I’m really, really scared.
I know I have always put on a defensive stance in almost all areas of my life. I appear to be fearless, independent, strong-willed.
And I am. I still am.
But today, September 14, I’m going to let this out in the open…
I am really scared…
When I first travelled abroad to pursue my dreams, you asked: “Are you not afraid of getting lost?”
I replied: ” Nope. I’ll just find my way back.”
When I decided to marry a man who is not a Catholic, you asked: “Are you sure you can handle that?”
I replied: “Of course, we both believe in the existence of Heavenly Father!”
When I became pregnant with twins, you freaked out and asked: “It’s hard enough to carry one, how will you be able to manage two?”
I replied with a big grin on my face: “I’m strong and healthy. I can do this.”
When I moved to China to join Jeff and start ‘growing’ our family there, you asked: “Can you manage a home with a husband and two toddlers without a stay-in nanny?”
I replied: “We have three stay out cleaners, I can surely manage.”
When I announced that we’re having a third baby, you were concerned and asked: “What will happen to the C-section scar?”
I replied: “Very little chance of uterine rupture.”
When I told you we’re moving to the US, you said: “That’s too far from the Philippines. I’ll miss the twins.”
I brushed off your comments and replied: “There’s always Skype and Facebook.”
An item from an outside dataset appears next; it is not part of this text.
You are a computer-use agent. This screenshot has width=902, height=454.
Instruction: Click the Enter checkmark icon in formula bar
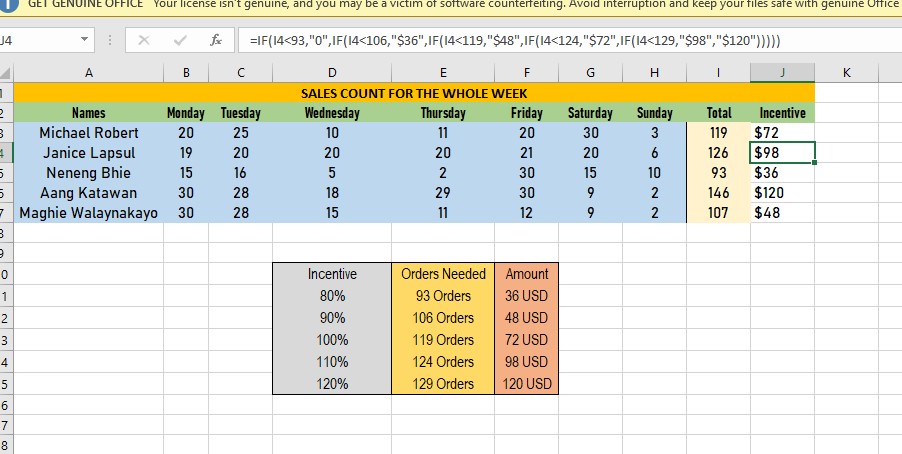coord(179,41)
I have been very independent, thanks to the way you’ve brought me up. I was able to stand on my own two feet and was more than prepared to face any challenges that came my way. With your brand of upbringing, I was able to fulfill my dreams and I’m still reaching a lot of them because you never doubted my power to do so.
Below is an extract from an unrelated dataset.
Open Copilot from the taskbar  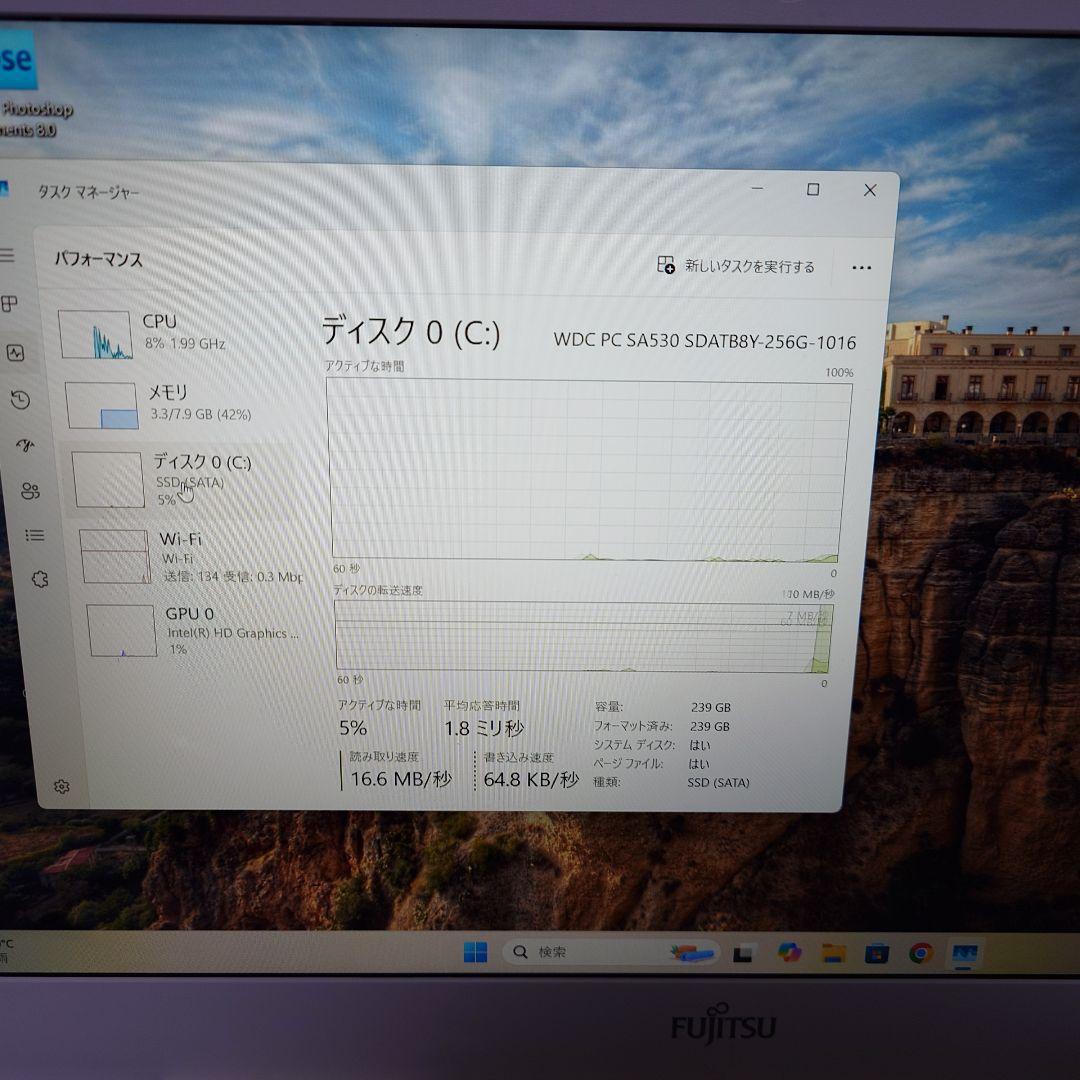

And I’ve been pretty much fearless and stubborn; headstrong with a mind for strategic planning; in possession of a heart that is more than open to accept whatever happens along the way.
But today I declare that I’m scared.
I’m scared like I’ve never been scared before.
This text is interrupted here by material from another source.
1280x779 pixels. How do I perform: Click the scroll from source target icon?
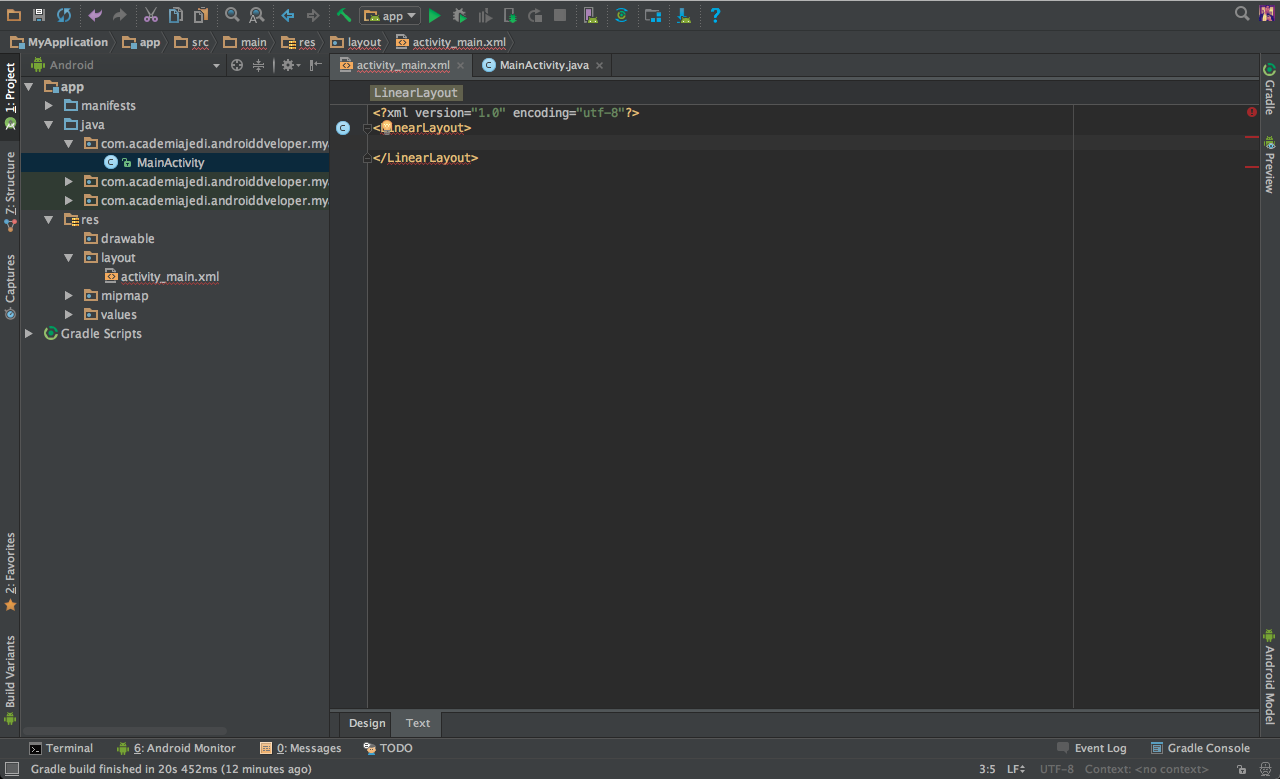[237, 65]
How does it feel to be induced for labor? Will this last overnight? What if complications happen? How did you do it with four kids? How did you keep your sanity? Or did you remain sane? Where can I get kamunggay to increase my milk supply?
How did you make sure I was still getting the much-needed attention even when Stephanie and then Hendrix, and then Kevin were born? How did you manage to raise all four children single-handedly with very little financial support? What did you do to make sure we all become achievers in schools while excelling in the arts and sciences we were interested in?
These things can’t be Googled, Mom.
No list verses exist to answer these questions. Not one comprehensive book has been published to address these concerns.
For they can only be answered by the ONE and ONLY YOU.
I’m writing this today, at 2:30 a.m. of September 14th, three hours before my scheduled induction (or maybe, a C-section) feeling really, really, really scared about what is to come. On this day, it will just be me and Jeff with an army of doctors and nurses to help us out.
Just this time, I admit I’m scared.
I really don’t know what to expect. I hope my wit and humor will work again this time in the same way that they calmed my nerves two years ago while I was on that operating table sliced open by doctors and nurses to take Nick and Toni out of my womb and say “hello” to the outside world.
I’m really scared Mom.
I really am.
But I will take comfort in the fact that while I’m drugged with pitocin today, you will be bombarding the Heavens with a lot of good drugs, otherwise known as prayers, to keep your dear stubborn daughter and her yet-to-be-born baby safe and away from harm’s way.
I’ll keep that thought in mind as I dig my fingers on Jeff’s skin, telling him how much I hate and abhor his very existence for getting me pregnant.
I’ll have that thought in mind too as I enjoy my first postpartum meal of rice and adobo as main course, and a brownie for dessert.
Then perhaps… I won’t be that scared.
Maybe a little scared. But not THAT scared.